Tolls to increase on most Irish motorways from July

Tolls to increase on most Irish motorways from July
Photo: PA Images

The Department of Transport and Transport Infrastructure Ireland (TII) have confirmed that tolls on the country’s national road network are to increase from July 1st.

This follows the conclusion of the Government’s six-month deferment of toll increases on June 30th and the standard regulated toll in line with the inflationary increase will take effect on July 1st.

TII on Tuesday released a statement confirming the toll increases are driven by the current rate of inflation (CPI) and cannot go above inflation. The body said the CPI increased by 8.6 per cent between August 2021 and August 2022.

A spokesman for the Department of Transport confirmed that the deferred toll price will apply from July 1st, pointing to the TII statutory notices on the increases.


There are 10 toll roads on the national road network – eight are operated under a “Public Private Partnership” (PPP) model and two are operated directly on behalf of TII, which are the M50 and Dublin Port Tunnel.

The toll increases will go up to their maximum rate due to inflation on the M50 and the eight PPP routes but there will be no increase on the Dublin Port Tunnel.

Tolls on the M50 are to increase by 30c for cars without tags bringing the toll paid to €3.50 while cars with video accounts will see an increase from €2.70 to €2.90.

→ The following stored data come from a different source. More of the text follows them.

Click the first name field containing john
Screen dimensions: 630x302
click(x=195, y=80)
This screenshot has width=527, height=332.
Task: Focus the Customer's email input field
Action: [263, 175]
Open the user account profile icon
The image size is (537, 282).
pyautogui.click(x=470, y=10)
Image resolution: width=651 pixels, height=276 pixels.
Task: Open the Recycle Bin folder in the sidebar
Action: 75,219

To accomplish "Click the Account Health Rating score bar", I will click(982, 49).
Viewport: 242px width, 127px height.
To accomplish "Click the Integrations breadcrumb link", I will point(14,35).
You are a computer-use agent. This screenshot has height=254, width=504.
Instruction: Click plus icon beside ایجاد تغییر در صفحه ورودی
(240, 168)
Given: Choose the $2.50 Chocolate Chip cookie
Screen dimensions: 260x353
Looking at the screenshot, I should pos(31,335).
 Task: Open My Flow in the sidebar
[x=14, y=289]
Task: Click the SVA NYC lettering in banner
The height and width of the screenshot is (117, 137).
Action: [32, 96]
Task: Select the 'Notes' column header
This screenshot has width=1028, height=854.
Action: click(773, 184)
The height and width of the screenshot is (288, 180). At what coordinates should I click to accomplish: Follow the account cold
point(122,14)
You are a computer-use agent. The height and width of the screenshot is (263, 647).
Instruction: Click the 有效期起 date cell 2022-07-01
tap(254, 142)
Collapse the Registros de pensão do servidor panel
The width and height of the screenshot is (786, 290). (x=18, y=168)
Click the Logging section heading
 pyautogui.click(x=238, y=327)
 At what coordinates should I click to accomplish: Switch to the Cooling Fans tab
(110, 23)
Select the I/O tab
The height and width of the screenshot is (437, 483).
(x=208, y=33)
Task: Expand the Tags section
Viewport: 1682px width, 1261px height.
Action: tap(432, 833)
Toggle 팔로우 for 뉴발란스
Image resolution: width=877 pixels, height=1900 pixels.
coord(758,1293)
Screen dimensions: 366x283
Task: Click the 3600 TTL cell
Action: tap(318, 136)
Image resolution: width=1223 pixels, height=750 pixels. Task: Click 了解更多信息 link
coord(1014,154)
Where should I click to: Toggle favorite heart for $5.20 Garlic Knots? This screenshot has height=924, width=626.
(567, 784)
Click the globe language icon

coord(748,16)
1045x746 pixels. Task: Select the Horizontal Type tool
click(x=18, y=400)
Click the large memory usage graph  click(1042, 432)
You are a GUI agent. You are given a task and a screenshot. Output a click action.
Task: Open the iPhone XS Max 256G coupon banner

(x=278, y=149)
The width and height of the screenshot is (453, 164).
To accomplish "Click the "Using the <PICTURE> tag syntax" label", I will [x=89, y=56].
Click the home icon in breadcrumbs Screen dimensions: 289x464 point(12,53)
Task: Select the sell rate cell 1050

Cars with tags face a 20c increase to €2.30 and TII pointed out that there has been no increase on motor car tolls on the M50 for registered vehicles with tags for 10 years to July 1st, 2023.


On the M1, M7, M8, N6, N25 at Waterford and N18 Limerick Tunnel, tolls for cars will increase from €2 to €2.10 while on the M3, car tolls will rise 10c to €1.60.

On the M4 there will be an increase of 20c for cars to €3.20.

Last November the proposed increases and their timing in the context of cost of living pressures caused division in Government and the timing was criticised by then taoiseach Micheál Martin and then tánaiste Leo Varadkar while Minister for Transport Eamon Ryan indicated that he accepted the proposed increases.

The Department of Transport spokesman said the cost of the six-month is estimated at €12.5 million, based on the toll income which would be foregone by not applying the increase, along with administration charges and associated legal costs.


The TII statement said "toll revenue is used for purposes including motorway maintenance, toll collection and operations, and for the maintenance of the wider national road network".